Yes, in Kalimat we'd have a related discussion about mutable variables, but a variable is an isolated concept that doesn't need to be explained alongside invocation and scope (at this level).

But again, you've made me look again at my assumptions and those of the Logo creators, and ask myself again and again about those assumptions; and that's definitely a good thing :)

238.

I appreciate the horizon expansion attempt :)

When I was talking about "less mysterious and complex" I wasn't thinking about how a real CPU works, but how a programmable machine works.

My idea is that a language too high-level would make the child think of a computer as something having human-like behavior, that the computer just "knows" what to do when you talk to it. On the other hand a programming language with a well-known execution model and few assumptions would mean the child can know early how to map a language's syntax to its semantics.

Let's compare two programming languages for children, Logo and Kalimat. To print "hello" ten times in Logo:

repeat 10 [print "hello]

Here the child has to either assume the computer 'just knows'/be told "you'll understand later", or otherwise has to take some conceptual leaps in order to understand what's really happening:

* The stuff between [] is code not to be executed yet, a description of a future action to be applied

* This code is given to 'repeat'

* 'repeat' would apply this code as many times as needed

Now in Kalimat:

label top

x = 0

print "hello"

x = x + 1

if x<10 : goto top

Assuming the child already knows assignment 'if', and 'goto', the code here can be analyzed, traced, and adapted, without having to know little more than what is already known.

When the student becomes more confident, they can learn about 'for' and 'while', while being told that under the hood, those high-level constructs are pretty much the same as the previous version.
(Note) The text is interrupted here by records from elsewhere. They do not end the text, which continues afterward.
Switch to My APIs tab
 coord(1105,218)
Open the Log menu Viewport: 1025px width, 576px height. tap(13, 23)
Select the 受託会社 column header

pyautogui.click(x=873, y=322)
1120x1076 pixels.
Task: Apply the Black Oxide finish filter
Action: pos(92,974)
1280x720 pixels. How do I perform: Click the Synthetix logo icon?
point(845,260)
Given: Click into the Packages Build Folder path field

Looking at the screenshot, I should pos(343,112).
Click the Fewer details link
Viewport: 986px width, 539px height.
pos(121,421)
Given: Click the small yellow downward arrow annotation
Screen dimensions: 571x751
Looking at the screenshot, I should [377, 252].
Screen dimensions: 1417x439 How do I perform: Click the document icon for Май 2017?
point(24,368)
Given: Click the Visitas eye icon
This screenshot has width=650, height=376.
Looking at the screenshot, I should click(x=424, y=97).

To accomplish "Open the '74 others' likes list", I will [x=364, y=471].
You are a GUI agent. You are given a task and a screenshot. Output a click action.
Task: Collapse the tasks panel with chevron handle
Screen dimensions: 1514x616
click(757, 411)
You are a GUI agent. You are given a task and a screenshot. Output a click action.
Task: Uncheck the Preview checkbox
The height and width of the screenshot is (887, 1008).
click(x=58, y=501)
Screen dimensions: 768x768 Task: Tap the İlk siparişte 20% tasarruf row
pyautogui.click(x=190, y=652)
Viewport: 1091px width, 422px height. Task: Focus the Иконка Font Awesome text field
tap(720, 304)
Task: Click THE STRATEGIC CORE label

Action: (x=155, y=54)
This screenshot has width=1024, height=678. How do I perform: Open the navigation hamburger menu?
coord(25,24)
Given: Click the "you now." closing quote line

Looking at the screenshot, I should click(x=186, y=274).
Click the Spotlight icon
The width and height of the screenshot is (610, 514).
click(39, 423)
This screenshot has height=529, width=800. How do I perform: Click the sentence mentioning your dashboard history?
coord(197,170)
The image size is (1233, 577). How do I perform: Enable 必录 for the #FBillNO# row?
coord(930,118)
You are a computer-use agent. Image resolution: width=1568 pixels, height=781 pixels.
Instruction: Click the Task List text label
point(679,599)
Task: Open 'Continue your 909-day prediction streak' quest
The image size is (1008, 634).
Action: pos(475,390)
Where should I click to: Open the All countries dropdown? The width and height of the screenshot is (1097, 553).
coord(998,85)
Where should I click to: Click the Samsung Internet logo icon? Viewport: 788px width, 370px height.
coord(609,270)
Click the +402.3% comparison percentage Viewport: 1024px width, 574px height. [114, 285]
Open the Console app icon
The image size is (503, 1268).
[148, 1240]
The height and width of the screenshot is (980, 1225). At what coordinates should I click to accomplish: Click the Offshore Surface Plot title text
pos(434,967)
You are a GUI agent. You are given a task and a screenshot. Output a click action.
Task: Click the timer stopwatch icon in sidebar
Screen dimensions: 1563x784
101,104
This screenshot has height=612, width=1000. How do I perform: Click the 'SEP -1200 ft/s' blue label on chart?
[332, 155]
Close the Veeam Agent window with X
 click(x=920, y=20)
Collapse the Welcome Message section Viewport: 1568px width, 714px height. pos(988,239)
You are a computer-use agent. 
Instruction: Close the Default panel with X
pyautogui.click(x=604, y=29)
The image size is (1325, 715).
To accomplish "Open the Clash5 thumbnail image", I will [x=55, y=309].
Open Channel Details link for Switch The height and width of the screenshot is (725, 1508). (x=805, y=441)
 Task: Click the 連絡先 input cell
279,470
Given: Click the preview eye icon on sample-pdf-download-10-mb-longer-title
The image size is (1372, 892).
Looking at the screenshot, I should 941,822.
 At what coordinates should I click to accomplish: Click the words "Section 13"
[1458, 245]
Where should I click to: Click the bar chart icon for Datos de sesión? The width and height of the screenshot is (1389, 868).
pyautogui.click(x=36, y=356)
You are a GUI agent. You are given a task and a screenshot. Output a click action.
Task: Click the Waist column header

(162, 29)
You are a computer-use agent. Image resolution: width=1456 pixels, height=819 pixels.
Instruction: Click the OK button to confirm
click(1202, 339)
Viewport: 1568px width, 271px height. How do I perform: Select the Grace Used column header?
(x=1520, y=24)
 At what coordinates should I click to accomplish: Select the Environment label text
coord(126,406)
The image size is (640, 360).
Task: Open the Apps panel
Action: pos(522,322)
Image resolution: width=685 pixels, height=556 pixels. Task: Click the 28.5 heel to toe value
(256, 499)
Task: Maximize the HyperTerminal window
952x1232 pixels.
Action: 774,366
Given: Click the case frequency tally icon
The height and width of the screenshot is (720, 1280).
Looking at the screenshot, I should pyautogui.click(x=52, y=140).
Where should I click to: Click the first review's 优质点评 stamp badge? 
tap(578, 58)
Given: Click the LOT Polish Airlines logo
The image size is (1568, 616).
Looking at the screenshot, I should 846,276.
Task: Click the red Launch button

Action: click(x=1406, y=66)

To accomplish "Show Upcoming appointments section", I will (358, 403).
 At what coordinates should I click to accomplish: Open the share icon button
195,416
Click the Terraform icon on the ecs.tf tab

As for the many other points in your comment, I'll happily be re-reading them and pondering :)

239.

I decided when writing Kalimat to enable a teacher - if they so choose - to remove all sorts of abstraction and write code that resembles how it's going to run. When dealing with a child I think learning to code is more important than learning to code well, and removing all obstacles for that is a good design choice.

This way, the student can go directly into writing interesting programs using only if/goto/expressions. Later they can learn more disciplined forms like procedures or OOP, also included.

But I don't want to impose my ideas on users; if the teacher disagrees with me, they can completely ignore goto and use other control structures!

240.

Glad you seemed to like the post!

I don't have empirical evidence, but I think that the advantage of 80s basic for learning is that there are no hidden semantics that need to be known -- what you see is exactly what you get. No parameter passing, no local variables, no call/return (except in gosub, which is presented later), no blocks...Basic is - in a sense - like assembly language with math expressions and graphics.

More modern languages for teaching are usually very high level and focus on how to make cool things with the computer, but IMO they make the computer seem mysterious and complex, since the child knows that if they write that code so and so will happen, but don't understand how it happens. I think a language more resembling the computer's execution model is better to demystify programming.